With legislation rolling out in different jurisdictions such as B.C. and P.E.I., employers should be prepared, according to Clark.

“It's coming to every market. And companies can read the room. So if you're going to be more transparent about posting a job — ‘Here's the salary range’ — you have to make sure that your house is in order to some degree before you start doing that, because employees will look,” he says.

“You want to make sure that you have a good salary structure, good organization on your job hierarchy and can defend why jobs are at certain levels and why they're in certain salary ranges — some well-thought-out rationale that you could descend to employees when you start to have to become more transparent.”

And some employees are asking for this transparency, he says, “so companies are also responding just from a market perspective, not a legislative perspective — it's kind of a combination of both.”

Pay transparency is one of the drivers in the U.S., in a number of number of states and cities, with employers required to post hiring ranges, says Supinski.

“This has caused a lot of organizations to do some reckoning with how they're paying also, because once that information is public, if you've got a problem with pay compression, you're likely to have to address it — people are going to know.”

It can put a damper on compensation plans, she says.

“Yes, you've got to have talent, but you can’t just, as an organization, say, ‘There’s no upper limit on this’ — you've got to rein it in at some point.
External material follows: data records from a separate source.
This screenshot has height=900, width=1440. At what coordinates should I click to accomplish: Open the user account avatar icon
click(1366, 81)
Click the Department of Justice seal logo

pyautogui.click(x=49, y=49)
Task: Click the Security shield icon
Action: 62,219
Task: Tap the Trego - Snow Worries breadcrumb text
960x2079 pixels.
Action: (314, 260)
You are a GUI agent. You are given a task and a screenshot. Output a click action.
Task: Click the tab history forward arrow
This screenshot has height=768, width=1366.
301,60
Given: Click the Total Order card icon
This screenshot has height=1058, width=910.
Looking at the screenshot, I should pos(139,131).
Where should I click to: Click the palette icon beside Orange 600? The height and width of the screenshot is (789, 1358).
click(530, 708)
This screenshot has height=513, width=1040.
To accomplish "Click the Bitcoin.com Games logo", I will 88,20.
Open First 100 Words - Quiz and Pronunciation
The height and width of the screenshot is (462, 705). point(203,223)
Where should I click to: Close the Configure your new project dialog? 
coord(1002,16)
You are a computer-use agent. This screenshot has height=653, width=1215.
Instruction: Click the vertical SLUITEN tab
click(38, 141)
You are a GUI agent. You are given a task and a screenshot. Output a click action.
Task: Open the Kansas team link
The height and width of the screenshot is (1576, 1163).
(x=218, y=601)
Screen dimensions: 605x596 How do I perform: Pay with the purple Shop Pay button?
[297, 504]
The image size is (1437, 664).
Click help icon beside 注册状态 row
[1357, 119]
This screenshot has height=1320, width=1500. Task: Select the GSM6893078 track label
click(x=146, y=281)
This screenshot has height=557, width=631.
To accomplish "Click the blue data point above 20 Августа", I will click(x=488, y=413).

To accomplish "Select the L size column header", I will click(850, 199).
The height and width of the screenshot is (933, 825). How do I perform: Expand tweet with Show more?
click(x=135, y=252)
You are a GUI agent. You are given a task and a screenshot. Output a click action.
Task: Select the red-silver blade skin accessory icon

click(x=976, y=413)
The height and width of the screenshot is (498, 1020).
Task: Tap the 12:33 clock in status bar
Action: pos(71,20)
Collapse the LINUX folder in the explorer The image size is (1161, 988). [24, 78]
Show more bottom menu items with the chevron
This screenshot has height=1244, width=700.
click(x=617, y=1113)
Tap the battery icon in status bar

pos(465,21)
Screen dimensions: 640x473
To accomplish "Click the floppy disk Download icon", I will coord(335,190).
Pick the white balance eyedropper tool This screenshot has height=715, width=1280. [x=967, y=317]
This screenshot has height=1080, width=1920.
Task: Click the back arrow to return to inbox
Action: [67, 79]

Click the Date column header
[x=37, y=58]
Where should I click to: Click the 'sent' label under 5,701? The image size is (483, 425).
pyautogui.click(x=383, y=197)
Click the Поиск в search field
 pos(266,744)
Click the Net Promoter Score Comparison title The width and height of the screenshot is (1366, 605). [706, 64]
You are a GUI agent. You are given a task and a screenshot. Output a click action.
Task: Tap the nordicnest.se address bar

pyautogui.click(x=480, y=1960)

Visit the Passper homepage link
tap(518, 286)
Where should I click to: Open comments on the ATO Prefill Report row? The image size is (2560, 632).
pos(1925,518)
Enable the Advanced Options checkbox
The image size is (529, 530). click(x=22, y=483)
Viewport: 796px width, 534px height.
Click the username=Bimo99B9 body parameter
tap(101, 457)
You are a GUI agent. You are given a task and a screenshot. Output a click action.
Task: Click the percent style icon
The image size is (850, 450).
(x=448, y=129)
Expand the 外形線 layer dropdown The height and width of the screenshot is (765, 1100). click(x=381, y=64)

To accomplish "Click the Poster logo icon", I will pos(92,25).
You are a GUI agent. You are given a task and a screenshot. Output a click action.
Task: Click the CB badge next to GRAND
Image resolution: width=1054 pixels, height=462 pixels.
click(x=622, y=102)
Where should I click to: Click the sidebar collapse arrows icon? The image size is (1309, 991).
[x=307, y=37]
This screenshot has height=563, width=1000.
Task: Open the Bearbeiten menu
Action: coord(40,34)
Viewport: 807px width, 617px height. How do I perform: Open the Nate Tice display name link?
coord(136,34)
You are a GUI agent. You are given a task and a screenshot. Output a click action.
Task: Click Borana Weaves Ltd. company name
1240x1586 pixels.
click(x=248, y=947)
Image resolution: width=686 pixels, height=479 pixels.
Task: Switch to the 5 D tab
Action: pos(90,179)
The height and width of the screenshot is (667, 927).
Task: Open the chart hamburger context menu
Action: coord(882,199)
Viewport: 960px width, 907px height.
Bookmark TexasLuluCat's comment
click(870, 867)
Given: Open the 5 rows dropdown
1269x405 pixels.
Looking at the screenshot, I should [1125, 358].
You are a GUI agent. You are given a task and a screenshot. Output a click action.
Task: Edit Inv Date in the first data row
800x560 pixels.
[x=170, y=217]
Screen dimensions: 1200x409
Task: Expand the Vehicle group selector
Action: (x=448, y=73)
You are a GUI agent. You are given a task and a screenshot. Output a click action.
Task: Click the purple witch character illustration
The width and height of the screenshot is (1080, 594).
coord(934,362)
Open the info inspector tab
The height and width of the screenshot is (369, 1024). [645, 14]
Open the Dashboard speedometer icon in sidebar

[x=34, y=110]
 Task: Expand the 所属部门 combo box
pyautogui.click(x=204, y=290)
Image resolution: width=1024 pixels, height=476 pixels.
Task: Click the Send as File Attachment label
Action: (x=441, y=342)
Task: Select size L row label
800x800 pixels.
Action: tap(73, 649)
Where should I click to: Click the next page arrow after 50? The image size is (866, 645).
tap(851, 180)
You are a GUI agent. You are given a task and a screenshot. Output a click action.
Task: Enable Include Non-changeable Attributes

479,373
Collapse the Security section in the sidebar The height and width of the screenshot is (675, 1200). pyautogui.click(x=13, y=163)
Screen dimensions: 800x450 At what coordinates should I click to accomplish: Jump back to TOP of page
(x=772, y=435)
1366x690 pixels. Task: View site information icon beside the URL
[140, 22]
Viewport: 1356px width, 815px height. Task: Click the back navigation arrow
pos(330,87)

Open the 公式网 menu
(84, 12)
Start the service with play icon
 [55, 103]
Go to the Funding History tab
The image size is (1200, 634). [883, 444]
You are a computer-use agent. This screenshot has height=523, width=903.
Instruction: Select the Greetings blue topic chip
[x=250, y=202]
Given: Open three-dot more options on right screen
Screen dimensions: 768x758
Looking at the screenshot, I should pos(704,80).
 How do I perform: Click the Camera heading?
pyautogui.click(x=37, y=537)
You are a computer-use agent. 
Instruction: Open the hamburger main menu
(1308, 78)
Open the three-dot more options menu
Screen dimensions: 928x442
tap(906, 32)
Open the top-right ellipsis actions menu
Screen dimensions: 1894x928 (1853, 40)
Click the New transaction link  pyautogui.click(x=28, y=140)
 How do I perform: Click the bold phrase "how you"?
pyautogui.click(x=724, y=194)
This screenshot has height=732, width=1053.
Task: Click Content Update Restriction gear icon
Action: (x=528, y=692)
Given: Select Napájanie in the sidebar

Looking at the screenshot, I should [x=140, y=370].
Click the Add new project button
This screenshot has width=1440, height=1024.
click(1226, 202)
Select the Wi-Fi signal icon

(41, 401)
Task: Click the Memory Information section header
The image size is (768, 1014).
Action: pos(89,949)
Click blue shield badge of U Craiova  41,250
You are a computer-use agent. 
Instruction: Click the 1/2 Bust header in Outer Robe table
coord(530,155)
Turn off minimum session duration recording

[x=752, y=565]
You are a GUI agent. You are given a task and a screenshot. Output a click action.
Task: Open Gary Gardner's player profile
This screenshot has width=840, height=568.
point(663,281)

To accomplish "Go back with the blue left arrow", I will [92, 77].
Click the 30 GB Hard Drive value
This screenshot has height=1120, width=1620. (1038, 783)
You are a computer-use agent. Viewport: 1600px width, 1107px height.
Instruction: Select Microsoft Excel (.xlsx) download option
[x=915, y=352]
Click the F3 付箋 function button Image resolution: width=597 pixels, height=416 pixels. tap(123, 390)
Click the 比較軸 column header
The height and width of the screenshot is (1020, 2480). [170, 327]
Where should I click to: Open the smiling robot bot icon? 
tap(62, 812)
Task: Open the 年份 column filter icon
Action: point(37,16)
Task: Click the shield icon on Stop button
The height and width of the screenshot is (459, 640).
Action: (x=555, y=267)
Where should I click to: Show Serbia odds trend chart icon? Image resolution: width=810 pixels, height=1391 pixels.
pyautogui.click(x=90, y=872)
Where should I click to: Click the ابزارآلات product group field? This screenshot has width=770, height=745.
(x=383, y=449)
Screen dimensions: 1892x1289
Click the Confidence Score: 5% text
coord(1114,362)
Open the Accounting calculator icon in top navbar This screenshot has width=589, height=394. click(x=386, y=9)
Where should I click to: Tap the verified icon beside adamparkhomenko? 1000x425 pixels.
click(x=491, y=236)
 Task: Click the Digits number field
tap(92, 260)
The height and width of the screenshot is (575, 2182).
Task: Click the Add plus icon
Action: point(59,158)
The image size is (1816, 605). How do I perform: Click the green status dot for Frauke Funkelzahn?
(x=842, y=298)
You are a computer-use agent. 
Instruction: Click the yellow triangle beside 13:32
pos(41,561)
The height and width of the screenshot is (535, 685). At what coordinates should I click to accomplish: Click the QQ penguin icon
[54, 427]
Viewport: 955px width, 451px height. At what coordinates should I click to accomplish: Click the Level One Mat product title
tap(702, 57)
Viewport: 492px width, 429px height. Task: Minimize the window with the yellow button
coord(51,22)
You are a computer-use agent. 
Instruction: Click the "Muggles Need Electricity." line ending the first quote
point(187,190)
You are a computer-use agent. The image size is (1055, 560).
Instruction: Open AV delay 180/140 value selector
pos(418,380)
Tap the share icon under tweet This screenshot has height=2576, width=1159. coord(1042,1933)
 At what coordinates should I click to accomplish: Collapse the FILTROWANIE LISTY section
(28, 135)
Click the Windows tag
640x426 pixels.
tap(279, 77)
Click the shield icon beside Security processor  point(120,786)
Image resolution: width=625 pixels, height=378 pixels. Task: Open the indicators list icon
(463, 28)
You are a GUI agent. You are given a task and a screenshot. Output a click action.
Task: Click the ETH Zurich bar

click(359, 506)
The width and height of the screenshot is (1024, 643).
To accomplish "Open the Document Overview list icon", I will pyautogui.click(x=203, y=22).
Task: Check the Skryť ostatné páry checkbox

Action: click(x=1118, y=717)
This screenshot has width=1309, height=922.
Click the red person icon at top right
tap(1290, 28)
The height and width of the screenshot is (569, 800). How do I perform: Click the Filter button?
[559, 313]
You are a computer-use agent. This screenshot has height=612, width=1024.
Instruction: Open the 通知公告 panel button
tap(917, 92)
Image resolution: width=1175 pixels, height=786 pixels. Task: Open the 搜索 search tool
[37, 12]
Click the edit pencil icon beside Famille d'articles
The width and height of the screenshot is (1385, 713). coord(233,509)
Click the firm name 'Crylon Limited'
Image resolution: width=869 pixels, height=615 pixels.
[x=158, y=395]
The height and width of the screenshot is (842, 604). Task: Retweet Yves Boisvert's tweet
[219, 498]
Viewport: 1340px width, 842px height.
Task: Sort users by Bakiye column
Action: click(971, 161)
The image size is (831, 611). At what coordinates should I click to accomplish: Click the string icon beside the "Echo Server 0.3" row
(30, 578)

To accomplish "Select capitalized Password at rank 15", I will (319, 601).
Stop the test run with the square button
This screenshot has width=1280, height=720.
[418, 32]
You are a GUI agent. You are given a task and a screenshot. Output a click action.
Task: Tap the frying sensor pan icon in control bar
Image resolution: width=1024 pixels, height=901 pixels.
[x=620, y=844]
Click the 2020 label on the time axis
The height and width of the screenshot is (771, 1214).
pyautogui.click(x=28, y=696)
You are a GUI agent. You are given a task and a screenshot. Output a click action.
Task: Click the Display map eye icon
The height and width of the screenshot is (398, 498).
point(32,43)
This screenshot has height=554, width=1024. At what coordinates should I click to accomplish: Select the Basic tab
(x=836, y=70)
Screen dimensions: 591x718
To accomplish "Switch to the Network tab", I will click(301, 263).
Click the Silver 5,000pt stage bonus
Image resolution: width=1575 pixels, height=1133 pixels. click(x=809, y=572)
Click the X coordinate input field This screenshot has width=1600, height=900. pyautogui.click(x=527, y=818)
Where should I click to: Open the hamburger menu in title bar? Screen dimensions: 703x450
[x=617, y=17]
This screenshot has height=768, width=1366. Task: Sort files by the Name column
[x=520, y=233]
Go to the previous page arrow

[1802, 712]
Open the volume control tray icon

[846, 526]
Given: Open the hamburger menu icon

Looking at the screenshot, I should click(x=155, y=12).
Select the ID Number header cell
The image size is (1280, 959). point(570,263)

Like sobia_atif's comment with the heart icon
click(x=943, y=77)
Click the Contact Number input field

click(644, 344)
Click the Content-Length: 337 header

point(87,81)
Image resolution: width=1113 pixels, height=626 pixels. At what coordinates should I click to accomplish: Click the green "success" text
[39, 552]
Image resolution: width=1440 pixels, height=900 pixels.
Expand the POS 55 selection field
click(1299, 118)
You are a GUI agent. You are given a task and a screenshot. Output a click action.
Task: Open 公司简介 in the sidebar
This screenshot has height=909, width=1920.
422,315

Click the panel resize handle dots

And make some hard choices.”

As a result, there’s been a bit of “softening,” says Supinski, particularly in the IT area where competition was heavily driving salaries.

“With some of the layoffs, the big tech firms have definitely cooled that arms race for salaries a little bit.”

If you're putting out a job advert with salary information, and your current incumbents are making significantly than what’s been offered, that's a significant retention issue, says Thomas.

“We know a lot of people this year have spent time and effort reviewing their compensation pay ranges and bands and adjusting them and making payments to address inequities against those,” she says.

“It'll be interesting to see potentially those who may have larger pay budgets going into this merit cycle that may be reflective of the fact that they are doing those internal equity adjustments in response to getting the house in order relative to the requirements of the pay transparency legislation.”